Friday, October 2, 2015

Skinny Khaki Pants Redo, Part Two

I finally became motivated to finish my skinny khaki pants redo.  I only had the waistband and hem to finish, but somehow I couldn't look at these pants.  I like to sew, but adjusting patterns takes patience and know-how.  I have patience,  just short on know-how. Then I realized after looking at my blog it had been a month since I worked on them, so I decided I better get going.

If you remember, I am trying to make Simplicity 1286 pants more wearable for me by using some techniques in Singer, Sewing Pants that Fit.
Original pattern

The pants were way too skinny for me, so using my Singer book and suggestions from my readers, I made some adjustments to the pattern.  I like the results.  However, a little more tweaking is needed.

I used a size 38 with a size 36 waist, I shortened the darts, I made a real welt pocket, and I lined-up the belt loops better.  These were tips from my readers.

I also lengthened the rise, lengthened the legs, and adjusted the seat.  These were tips from my Singer book.

Lengthen rise

Lengthen pant legs

Tighten Seat

Here is what my redo looks like.

The pants are comfortable and getting closer to my liking, but a little more adjustment in the crotch length is needed.  Since I bought this material for $1 a yard, it is very affordable to work with.  I was only able to get enough for two pants because it was a closeout.  Hopefully I get the fit wanted with my next try.

I have been sewing these with my White 305 sewing machine.  It is a semi-industrial machine.  It uses round-shank industrial needles and industrial style bobbin and case.  The 1.3 amp motor will plow through anything and still have a beautiful stitch.  Also the length goes to 7.  This is a great basting stitch.

White 305

Thanks for stopping.

Friday, September 18, 2015

Eighties Vikings

I haven't blogged about sewing machines in a while, so I guess it is time.  My Khaki pants from my last blog are still under construction, I just needed a little break from them.
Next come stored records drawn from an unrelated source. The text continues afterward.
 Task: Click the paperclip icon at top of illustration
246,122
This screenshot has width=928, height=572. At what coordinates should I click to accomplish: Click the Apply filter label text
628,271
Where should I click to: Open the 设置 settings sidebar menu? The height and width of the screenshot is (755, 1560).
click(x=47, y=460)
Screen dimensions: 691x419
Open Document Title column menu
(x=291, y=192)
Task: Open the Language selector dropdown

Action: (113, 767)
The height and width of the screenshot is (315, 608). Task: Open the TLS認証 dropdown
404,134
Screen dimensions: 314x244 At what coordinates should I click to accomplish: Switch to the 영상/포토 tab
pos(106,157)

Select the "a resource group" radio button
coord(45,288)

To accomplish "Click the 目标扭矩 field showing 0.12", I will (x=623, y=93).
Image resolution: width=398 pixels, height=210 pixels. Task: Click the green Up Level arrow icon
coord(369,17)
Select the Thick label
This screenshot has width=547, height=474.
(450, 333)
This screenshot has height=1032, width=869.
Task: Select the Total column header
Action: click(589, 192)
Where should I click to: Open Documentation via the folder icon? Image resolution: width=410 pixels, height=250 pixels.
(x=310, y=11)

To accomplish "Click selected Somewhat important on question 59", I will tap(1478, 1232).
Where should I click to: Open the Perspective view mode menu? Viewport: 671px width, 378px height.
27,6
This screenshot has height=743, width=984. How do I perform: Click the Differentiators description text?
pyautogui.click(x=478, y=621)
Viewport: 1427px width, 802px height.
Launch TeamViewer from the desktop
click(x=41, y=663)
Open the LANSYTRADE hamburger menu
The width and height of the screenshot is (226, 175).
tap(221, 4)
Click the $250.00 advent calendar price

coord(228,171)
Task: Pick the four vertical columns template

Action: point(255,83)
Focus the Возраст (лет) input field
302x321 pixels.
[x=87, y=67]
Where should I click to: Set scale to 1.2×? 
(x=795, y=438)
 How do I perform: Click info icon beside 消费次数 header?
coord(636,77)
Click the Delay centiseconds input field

This blog is called Eighties Vikings because it is about my mechanical Vikings made in the Eighties.   I already had two,  then Joe and I found a 150 in the thrift store, with the feet, extra bobbins, the cover, and  everything except the foot control.  Foot controls can be found on eBay for $25 and up.  This wasn't a problem because I had an extra.  I took it home and  it ran great but the reverse wouldn't work.  This is common with older Vikings.  I oiled where it needed and took my blow dryer to the reverse mechanism to heat it up and free up the hardened grease and grime.  Finally with some patience the reverse button started moving.  Success!  Another working Viking added to my collection.

Then a few days later down the street from my parent's house were some items on the curb.  I immediately yelled "stop the car, I see a Viking!"  I jumped out and scooped up a machine with a case that I knew was a Viking while a man looking at the TV in the pile told me "it just needs batteries"  I thanked him, jumped in the car and lifted the cover to find a 180E without a  pedal.  I tried it with one of my other pedals and it worked, except for the reverse being non-operative.  The blow dryer and oil to the rescue again.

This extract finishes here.